The cumulative tax revenue differential IAW Hauser's Law, using an 18% rate, would be $4.152T. So all things being equal, Trump's Tax revenue would exceed that in the Obamanomics model by over $4.1Trillion.

However, as Larry Summers, Elizabeth Pocahontas, and others point out, all things are not equal. Due to rate reductions, Trump Tax may not collect as much as obamanomics tax would have. To remedy that, it appears Mnuchin and Mulvaney adjusted their tax revenue numbers downward by over $2Trillion.

So they claimed a "cost" of $2Trillion with a net of $2.1Trillion in revenue.

ETA: I wouldn't be surprised if the Trump Team's numbers, with rounding, came out at $2.1T in "cost" and $2.1T in revenue. That would account for Pocahontas, Summers, the Networks, etc. all jumping on the repeated $2.1T number, assuming it was some sort of double count.



I don't know how to explain this any clearer NC. If you have 2000 dollars you got on a bonus check and you buy a TV for that 2000 dollar bonus check, you no longer have that 2000 dollars. You have a TV.

What the Trump team did was buy that TV for the 2000 dollar bonus check, then pretend they never used that 2000 dollar bonus check and then bought a new refrigerator with it.

They never had in their possession the money to pay for both. They just used the same 2000 dollars twice. It was a basic accounting frick up. And despite that, and their completely unrealistic growth projection that they used to generate that 2000 dollar bonus check, they still couldn't balance.

You bringing up Hauser and Obama is a ridiculous red herring to this. The core issue is the elementary math screw up and the more complex and unrealistic growth projection.
This post was edited on 5/27/17 at 2:51 pm
Posted by bonhoeffer45
Member since Jul 2016
4367 posts
Posted on 5/27/17 at 3:04 pm to
quote:

Medicaid is something like 40-60% or more of patients, and doctors either have to take them all or none. Medicaid charges less than private insurance because of that reason alone. If a private insurance paid what Medicaid did, a doctor wouldnt accept that insurance.

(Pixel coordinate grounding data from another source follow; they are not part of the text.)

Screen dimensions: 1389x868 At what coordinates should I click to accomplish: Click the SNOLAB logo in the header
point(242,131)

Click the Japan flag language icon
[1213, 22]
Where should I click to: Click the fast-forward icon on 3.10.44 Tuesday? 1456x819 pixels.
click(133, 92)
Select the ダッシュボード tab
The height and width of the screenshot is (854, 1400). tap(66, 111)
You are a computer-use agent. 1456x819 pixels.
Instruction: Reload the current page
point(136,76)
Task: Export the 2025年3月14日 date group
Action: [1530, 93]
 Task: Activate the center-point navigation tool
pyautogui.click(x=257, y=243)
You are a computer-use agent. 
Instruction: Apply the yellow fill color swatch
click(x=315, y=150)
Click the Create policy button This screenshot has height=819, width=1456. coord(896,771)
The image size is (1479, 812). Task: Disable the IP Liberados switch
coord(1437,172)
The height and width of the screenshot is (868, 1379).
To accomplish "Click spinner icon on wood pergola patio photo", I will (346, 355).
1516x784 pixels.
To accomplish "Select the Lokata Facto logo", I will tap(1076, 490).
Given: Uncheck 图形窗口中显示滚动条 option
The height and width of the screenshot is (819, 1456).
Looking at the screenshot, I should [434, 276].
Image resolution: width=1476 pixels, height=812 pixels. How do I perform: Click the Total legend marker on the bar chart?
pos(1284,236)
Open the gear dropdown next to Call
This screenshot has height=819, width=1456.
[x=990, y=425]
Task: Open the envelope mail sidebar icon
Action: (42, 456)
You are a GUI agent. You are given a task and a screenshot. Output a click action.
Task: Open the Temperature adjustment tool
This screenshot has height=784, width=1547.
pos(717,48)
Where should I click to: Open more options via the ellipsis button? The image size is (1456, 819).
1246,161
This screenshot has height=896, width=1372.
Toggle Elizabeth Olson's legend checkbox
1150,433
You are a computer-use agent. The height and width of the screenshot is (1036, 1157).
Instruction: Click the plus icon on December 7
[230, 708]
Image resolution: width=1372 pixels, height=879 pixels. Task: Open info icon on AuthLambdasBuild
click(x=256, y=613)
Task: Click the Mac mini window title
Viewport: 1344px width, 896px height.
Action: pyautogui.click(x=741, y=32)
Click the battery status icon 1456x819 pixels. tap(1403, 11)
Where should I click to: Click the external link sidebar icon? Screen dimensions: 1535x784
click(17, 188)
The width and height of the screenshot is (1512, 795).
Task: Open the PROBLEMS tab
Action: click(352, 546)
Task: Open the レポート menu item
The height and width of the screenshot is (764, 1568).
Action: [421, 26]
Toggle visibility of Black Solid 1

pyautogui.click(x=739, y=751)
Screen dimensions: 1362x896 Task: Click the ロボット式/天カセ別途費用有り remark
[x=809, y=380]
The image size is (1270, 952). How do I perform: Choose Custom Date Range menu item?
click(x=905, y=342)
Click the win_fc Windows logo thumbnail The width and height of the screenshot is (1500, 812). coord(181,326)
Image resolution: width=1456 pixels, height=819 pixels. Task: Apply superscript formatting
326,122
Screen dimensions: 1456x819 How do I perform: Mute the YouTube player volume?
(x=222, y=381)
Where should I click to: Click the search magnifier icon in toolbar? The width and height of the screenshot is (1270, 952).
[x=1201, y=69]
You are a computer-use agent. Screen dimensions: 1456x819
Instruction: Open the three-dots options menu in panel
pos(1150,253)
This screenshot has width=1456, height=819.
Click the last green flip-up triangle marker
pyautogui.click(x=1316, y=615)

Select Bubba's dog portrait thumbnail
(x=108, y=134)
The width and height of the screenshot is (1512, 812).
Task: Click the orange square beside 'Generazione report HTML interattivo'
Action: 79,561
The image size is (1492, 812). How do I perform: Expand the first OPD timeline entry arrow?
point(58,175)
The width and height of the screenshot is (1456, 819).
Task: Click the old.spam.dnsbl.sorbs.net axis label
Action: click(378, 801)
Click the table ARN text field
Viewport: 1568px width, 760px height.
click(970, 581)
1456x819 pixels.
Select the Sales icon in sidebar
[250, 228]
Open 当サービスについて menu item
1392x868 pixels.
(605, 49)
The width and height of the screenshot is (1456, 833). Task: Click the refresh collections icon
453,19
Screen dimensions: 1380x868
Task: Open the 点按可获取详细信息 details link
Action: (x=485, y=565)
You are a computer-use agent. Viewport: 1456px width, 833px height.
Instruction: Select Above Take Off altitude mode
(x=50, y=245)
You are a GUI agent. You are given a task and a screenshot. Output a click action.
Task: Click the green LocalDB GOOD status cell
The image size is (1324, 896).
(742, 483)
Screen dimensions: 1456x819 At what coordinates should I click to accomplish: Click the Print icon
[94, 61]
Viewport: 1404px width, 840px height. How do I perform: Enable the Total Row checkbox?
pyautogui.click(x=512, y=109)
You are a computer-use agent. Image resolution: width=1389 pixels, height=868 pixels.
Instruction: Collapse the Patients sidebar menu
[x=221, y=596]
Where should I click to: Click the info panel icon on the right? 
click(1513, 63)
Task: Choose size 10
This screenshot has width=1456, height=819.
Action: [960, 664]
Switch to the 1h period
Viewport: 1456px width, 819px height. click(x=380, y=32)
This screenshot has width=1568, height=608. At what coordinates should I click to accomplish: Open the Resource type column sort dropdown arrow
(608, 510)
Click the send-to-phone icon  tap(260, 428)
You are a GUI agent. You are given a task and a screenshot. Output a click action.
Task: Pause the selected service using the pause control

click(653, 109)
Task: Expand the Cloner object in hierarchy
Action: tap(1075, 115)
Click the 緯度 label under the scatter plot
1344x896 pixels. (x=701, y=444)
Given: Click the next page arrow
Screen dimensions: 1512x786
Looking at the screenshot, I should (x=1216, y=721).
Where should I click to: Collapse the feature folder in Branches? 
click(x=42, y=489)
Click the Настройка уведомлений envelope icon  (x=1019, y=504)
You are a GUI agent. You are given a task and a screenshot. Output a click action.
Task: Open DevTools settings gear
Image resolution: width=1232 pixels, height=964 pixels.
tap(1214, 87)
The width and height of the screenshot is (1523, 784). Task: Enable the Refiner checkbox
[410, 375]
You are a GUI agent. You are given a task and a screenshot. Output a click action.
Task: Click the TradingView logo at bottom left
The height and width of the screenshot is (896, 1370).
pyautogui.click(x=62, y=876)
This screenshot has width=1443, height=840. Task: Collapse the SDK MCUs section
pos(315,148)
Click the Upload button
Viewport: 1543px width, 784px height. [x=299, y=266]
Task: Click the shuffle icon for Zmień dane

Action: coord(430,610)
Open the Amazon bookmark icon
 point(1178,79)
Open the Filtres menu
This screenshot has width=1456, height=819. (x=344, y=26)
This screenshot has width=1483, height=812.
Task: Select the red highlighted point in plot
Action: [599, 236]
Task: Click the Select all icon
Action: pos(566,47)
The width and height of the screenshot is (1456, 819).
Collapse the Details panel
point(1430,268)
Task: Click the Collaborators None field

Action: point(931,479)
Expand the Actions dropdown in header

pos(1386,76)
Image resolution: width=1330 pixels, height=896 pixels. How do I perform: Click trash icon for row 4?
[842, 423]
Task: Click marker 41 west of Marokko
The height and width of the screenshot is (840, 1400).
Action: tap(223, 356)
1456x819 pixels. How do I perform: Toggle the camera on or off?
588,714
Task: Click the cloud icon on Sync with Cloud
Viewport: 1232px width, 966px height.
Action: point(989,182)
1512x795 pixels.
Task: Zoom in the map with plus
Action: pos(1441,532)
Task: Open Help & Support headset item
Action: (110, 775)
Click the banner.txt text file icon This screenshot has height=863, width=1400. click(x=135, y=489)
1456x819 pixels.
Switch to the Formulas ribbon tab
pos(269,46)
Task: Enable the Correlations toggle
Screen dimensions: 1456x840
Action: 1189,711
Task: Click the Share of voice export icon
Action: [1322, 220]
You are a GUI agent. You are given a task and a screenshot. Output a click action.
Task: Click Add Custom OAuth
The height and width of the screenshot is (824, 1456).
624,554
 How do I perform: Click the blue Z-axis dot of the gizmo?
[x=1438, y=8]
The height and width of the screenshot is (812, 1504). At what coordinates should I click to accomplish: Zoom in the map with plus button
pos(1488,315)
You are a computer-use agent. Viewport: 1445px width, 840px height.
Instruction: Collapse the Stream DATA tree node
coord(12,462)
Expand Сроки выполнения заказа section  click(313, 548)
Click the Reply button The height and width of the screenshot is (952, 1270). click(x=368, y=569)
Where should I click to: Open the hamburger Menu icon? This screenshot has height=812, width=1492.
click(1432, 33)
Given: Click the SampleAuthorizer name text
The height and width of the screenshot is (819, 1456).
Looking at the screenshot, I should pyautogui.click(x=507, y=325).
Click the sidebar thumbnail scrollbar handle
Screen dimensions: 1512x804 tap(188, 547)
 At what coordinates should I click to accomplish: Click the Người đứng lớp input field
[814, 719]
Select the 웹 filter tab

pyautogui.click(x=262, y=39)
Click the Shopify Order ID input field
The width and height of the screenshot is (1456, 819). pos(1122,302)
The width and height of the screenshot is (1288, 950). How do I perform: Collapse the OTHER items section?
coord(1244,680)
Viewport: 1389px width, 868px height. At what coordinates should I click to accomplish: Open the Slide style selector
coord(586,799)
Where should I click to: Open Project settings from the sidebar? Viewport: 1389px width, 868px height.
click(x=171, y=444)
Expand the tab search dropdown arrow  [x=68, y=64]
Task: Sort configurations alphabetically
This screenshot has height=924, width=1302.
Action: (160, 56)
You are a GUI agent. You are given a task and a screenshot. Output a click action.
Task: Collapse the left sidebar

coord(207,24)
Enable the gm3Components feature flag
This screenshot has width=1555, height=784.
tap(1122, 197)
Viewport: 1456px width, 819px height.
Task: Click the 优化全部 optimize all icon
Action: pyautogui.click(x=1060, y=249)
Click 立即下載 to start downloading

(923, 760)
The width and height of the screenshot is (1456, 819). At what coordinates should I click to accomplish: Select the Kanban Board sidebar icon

You are proving my point on the quantitative argument here. Medicaid, due to its bargaining power can demand lower reimbursement rates and it keeps costs lower. A dollar in Medicaid coverage stretches farther then a dollar in subsidizing private insurance.


quote:

Medicaid pays under what a doctor needs to make a profit so they make 100% of their profit off of 40% of their patients that pay privately.




Gonna need receipts on this. If this were true we would expect Medicaid centric doctors to be bankrupt. Not one of the most highly paid professions in this country.

What the evidence seems more indicative of is that doctors choose the more expensive fruit when given the choice. Which makes sense. if you are operating at capacity, why would you not seek to get a higher price for your service? The less effective private insurance negotiation system allows them to do so.